Upgrading WordPress 3.1 to 3.1.1 – the Unix user permissions and file access settings I configured on the web directory do not allow the FTP user to write to the web directory. WordPress automatic upgrade requires an FTP user (though we connect using FTP-SSL). I ssh’d to the server, wget the update and “tar -xvzf” to the wordpress directory. This overwrote the .htaccess file and broke the Apache rewrite rules. Resolution time: approximately 15 minutes (because I insisted on doing it myself).
StartupNorth.ca unavailable on April 19, 2011 – turns out we let our DNS registration expire due to an expired credit card. It was identified by 2 users (thank you William and Scott (@scotthom).
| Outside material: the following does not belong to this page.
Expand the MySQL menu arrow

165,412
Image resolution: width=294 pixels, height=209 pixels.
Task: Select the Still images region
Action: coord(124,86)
Hany debugged in about 15 seconds and it required Jevon (@jevon) to renew the DNS registration.

The team at VMFarms have been fantastic. They are helping StartupNorth immensely. I’m really looking forward to some additional discussion about developer operations in startups (should be interesting given my network infrastructure does not yet include VMFarms – we’re github, Heroku and AWS EC2 + S3). I’m wondering what John Philip Green (@johnphilipgreen) uses at CommunityLend, Pete Forde (@peteforde) at BuzzData, Daniel Debow (@ddebow) at Rypple, David Ossip (@dossip) at Dayforce, Chris Sukornyk (@sukornyk) uses at Chango, and Mike McDerment (@MikeMcDerment) at FreshBooks use to host their different application layers.